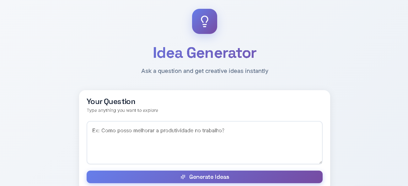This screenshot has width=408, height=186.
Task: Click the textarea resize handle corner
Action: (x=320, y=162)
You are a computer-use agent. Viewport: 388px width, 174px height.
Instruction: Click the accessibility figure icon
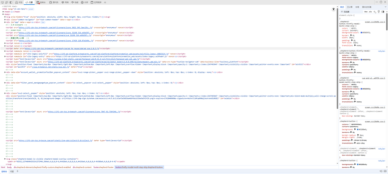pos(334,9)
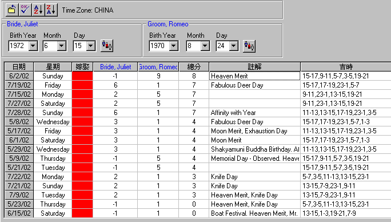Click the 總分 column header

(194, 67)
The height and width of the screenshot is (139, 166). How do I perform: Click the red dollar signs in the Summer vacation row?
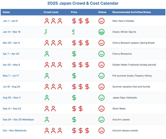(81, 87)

§ INSTRUCTIONS FOR THE TASK:
I need the lines from the one containing "Instruction: Click the" through the end of the records retyped exactly, with the pictures left out.

§ WRITTEN RESPONSE:
Instruction: Click the accessibility figure icon
pos(334,9)
Click the 總分 column header

(194, 67)
The height and width of the screenshot is (139, 166). How do I perform: Click the red dollar signs in the Summer vacation row?
(81, 87)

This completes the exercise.